Scusi, sindaco e leader in pectore del Partito democratico: e perché non anche delle lettere dei ragazzi che si immolarono ad El Alamein? O dei giovani che scrivevano dalle trincee nella prima guerra mondiale? Perché non le parole di Cesare Battisti prima d’essere impiccato, gli scritti dei patrioti incarcerati nel Risorgimento, le poesie di Carducci, Leopardi, Manzoni piene d’amore italiano? O magari le lettere dei giovani di Nassirya? L’alzabandiera è memoria tutta intera. E della memoria non è bello appropriarsi solo di alcune e pur esemplari pagine, politicizzandola. E per giunta limitandosi a copiare ciò che ha appena fatto il presidente Nicolas Sarkozy a Parigi nell’anniversario della Bastiglia. Almeno lo sforzo della fantasia. Del resto, basta assistere a una di queste cerimonie per capire che cosa sia un moderno alzabandiera. Alla Scuola Italiana di Montevideo (Uruguay) ho visto ragazze e ragazzi in divisa - ma divisa all’ultima moda e con tanto di risvolto tricolore sulla giacchetta, nulla del «militaresco» -, che cantavano con allegria l’inno di Mameli. Un atto dolce e gioioso, accompagnato dall’inno uruguaiano («Orientales, la patria o la tumba...»); perché questi studenti sono cittadini sudamericani e non sempre d’origine italiana. Ma quel canto rende i figli dell’America latina consapevoli d’appartenere al «mondo in italiano». L’alzabandiera nelle scuole in Italia avrebbe lo stesso e straordinario effetto comunicativo.
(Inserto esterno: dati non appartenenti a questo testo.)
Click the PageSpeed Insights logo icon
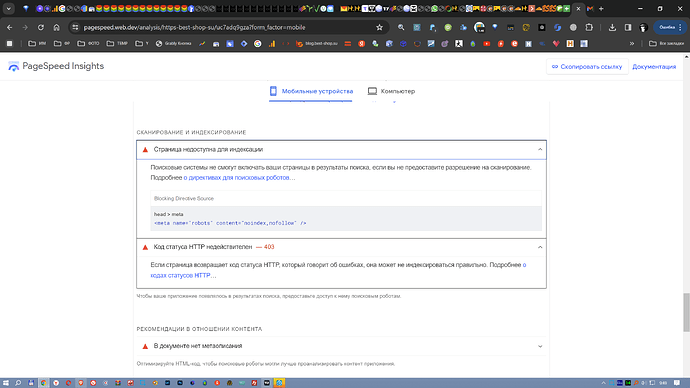Image resolution: width=690 pixels, height=388 pixels. tap(14, 66)
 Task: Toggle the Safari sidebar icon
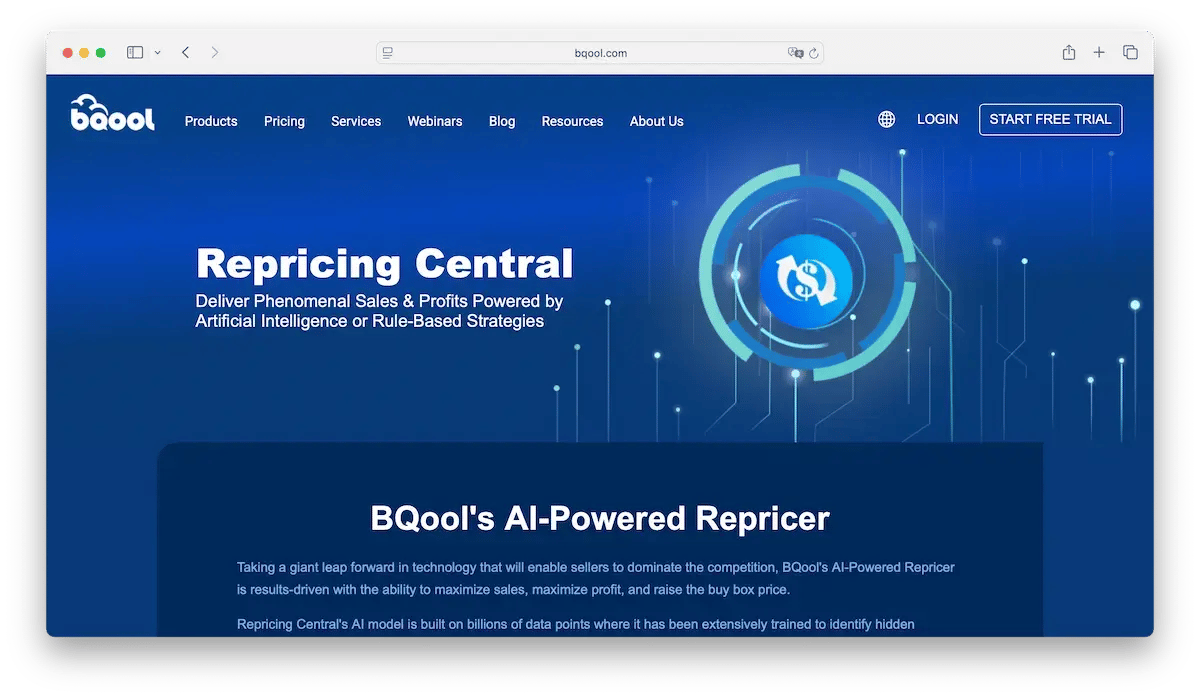[134, 51]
Non solo per gli alunni italiani, ma soprattutto per quelli stranieri, o nati in Italia da genitori non italiani. Cantare l’italianità almeno una volta alla settimana e innalzare tutti a turno il tricolore, è il primo mattone dell’integrazione. Un mattone, tra l’altro, che non costa un euro ai contribuenti, ma che «vale» moltissimo.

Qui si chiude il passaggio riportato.